Quant à celui de ce matin, il me demandait si on pouvait se parler. Il le faudrait, je le savais. Mais je n'avais toujours pas la force de lui répondre. Et je m'en voulais terriblement pour ça. J'étais un lâche et un putain d'idiot, j'avais conscience qu'il fallait l'être pour jouer au fantôme et infliger ce traitement à ce garçon qui n'avait rien fait d'autre que de toujours me mettre à l'aise, de gagner ma confiance et de prouver sa bienveillance. Et moi, qu'est-ce que je lui offrais en retour ? Un silence pesant.

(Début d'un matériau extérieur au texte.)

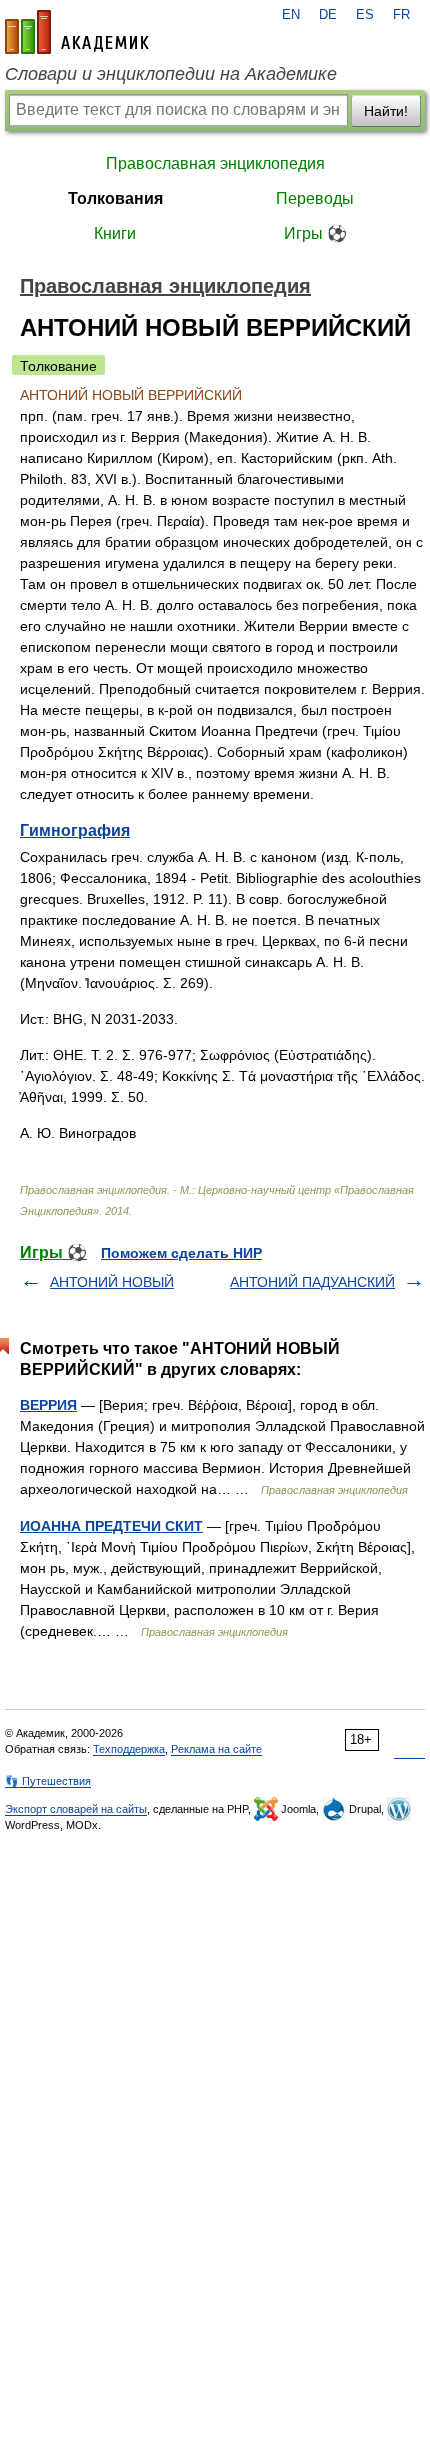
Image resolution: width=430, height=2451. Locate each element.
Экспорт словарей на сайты (76, 1809)
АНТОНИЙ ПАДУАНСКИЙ (312, 1282)
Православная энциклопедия (215, 163)
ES (365, 15)
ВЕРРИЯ (48, 1405)
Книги (115, 233)
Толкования (115, 198)
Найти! (386, 111)
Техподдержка (129, 1749)
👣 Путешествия (48, 1781)
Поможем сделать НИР (181, 1253)
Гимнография (75, 830)
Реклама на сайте (216, 1749)
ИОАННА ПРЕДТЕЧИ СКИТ (111, 1526)
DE (328, 15)
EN (291, 15)
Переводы (315, 198)
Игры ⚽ (315, 233)
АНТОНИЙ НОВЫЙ (112, 1282)
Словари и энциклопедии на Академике (171, 74)
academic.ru (77, 32)
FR (401, 15)
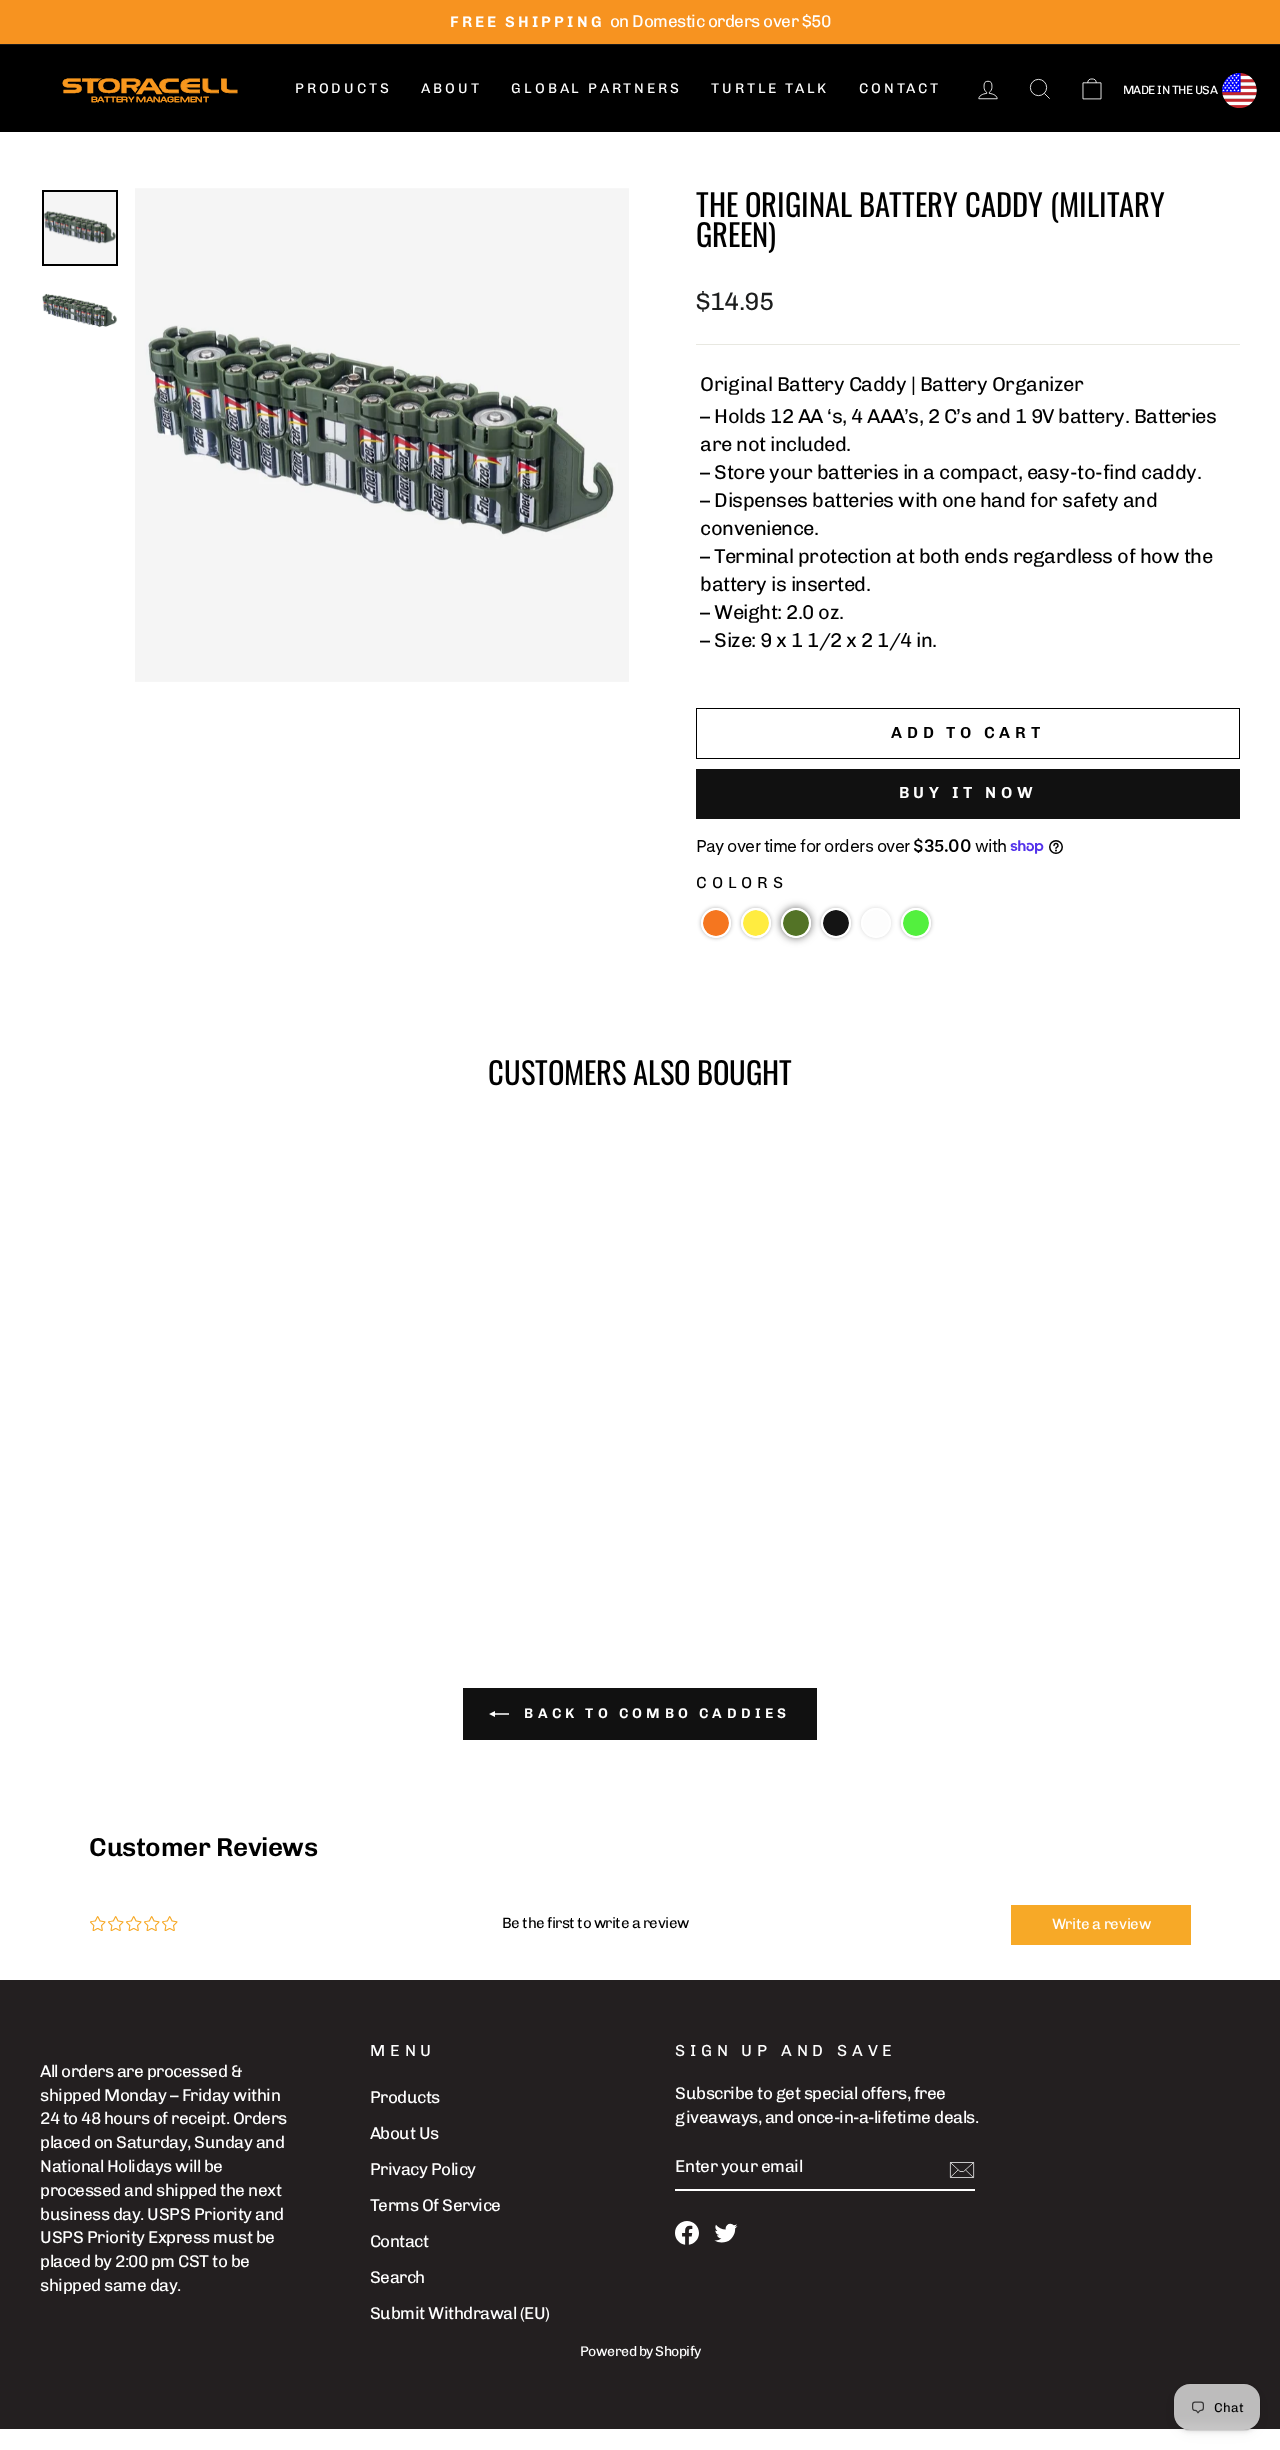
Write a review (1101, 1924)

Mais je n'y arrivais pas, je ne pouvais pas lui répondre sans être mal à l'aise, sans avoir cette boule au ventre qui, je l'admettais, grandissait au fur et à mesure que je laissais les jours passer. Et je ne savais pas quoi lui dire, comment réagir après cette nuit de vendredi que nous avions passée ensemble.

Deux jours plus tard, j'étais toujours aussi perdu. Et je m'inquiétais de revoir Camille au centre lundi, lorsque je rendrais visite à mon frère. Je m'inquiétais de ce qu'il allait me dire, de comment il allait régir. C'était idiot parce que j'avais peur de la distance qu'il pourrait mettre entre nous alors que, actuellement, c'était moi qui l'imposais, cette distance.

J'avais peur que son comportement envers moi change. Que tout change après notre nuit ensemble. Je me doutais que Camille n'était pas comme ça mais j'avais peur qu'il ne veuille plus de moi maintenant que nous avions couché ensemble.

C'était stupide, et surement minable, mais c'est cette peur qui me paralysait.

Et je n'avais vraiment pas envie d'y penser maintenant ou de laisser ces messages me préoccuper. J'avais des choses à faire cet après-midi et je ne voulais pas laisser mes propres doutes polluer ma journée. Alors j'oubliais. Et je continuerai de faire traîner.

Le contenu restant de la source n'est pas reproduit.